RECORD EXCERPTS —

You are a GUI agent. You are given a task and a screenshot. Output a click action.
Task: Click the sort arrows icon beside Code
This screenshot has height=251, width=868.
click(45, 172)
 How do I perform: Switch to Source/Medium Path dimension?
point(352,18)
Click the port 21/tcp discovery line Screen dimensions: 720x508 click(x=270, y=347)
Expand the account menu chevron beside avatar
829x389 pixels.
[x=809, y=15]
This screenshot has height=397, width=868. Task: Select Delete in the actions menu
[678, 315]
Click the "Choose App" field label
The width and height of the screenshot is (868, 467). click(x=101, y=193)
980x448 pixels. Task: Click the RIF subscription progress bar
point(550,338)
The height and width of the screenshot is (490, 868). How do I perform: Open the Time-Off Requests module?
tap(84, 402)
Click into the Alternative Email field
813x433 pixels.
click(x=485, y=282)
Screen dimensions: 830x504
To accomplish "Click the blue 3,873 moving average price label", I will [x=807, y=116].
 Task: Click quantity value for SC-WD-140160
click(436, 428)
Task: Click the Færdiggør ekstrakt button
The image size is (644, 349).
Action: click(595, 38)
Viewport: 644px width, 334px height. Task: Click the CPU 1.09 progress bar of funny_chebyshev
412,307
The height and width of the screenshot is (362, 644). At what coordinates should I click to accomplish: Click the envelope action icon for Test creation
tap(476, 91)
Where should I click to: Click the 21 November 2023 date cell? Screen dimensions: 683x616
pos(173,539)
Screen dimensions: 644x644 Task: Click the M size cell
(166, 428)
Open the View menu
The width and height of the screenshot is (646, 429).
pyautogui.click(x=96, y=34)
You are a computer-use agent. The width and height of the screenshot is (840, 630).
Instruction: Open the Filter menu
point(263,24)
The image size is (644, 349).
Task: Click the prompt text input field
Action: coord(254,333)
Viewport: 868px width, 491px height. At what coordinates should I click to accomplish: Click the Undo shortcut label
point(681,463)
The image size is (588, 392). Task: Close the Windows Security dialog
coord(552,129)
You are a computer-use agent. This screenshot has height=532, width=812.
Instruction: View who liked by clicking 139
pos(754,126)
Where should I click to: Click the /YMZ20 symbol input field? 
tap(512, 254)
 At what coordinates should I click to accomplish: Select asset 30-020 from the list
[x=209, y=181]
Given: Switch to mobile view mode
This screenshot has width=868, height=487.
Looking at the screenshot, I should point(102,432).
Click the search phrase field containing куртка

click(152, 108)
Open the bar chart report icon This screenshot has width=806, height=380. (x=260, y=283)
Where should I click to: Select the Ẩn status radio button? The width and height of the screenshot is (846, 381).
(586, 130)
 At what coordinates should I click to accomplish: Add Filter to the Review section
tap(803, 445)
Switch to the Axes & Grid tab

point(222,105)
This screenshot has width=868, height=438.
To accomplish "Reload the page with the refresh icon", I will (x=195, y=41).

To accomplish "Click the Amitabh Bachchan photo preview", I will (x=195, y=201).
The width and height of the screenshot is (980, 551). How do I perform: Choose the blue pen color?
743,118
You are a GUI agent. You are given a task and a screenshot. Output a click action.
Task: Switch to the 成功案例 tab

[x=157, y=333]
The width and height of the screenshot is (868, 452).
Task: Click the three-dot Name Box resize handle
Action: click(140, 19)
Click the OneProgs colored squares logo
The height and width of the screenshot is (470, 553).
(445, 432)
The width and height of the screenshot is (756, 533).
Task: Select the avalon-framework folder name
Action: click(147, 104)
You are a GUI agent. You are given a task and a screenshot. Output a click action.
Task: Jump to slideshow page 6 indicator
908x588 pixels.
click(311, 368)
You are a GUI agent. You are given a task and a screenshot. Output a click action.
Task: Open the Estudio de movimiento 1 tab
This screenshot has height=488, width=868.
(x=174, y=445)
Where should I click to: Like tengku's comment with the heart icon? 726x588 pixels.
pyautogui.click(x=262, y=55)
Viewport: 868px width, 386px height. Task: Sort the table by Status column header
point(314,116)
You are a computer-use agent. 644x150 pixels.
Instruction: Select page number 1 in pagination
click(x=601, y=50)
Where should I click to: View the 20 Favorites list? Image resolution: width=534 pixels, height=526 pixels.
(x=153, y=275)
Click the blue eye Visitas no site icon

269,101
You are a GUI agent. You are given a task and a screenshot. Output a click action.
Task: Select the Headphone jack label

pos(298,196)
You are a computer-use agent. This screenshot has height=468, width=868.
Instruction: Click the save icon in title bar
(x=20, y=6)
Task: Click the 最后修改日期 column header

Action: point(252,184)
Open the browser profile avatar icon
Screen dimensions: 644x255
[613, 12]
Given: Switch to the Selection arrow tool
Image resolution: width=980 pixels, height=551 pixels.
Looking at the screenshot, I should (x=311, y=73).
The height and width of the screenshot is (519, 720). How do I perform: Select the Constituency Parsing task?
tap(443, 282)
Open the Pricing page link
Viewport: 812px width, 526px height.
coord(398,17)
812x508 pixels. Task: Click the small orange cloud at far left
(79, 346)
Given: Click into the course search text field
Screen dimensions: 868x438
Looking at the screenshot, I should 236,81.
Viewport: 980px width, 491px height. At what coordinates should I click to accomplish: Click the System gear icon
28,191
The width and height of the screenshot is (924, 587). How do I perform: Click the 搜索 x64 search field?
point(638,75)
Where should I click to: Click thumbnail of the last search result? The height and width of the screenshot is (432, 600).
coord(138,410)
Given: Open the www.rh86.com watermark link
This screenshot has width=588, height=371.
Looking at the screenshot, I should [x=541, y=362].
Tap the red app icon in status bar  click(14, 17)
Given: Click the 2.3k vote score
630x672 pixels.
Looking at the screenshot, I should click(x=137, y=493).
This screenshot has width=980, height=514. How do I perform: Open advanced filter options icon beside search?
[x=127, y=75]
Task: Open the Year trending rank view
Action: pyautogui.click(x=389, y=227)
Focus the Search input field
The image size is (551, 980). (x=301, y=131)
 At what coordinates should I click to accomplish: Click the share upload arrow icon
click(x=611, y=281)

WHAT YOU NEED TO DO —
From the listing above, collect every line that mentions the word "computer".

SOLVED EXERCISE —
You are a computer-use agent. The width and height of the screenshot is (840, 630).
You are a computer-use agent. This screenshot has height=532, width=812.
You are a computer-use agent. 644x150 pixels.
You are a computer-use agent. This screenshot has height=468, width=868.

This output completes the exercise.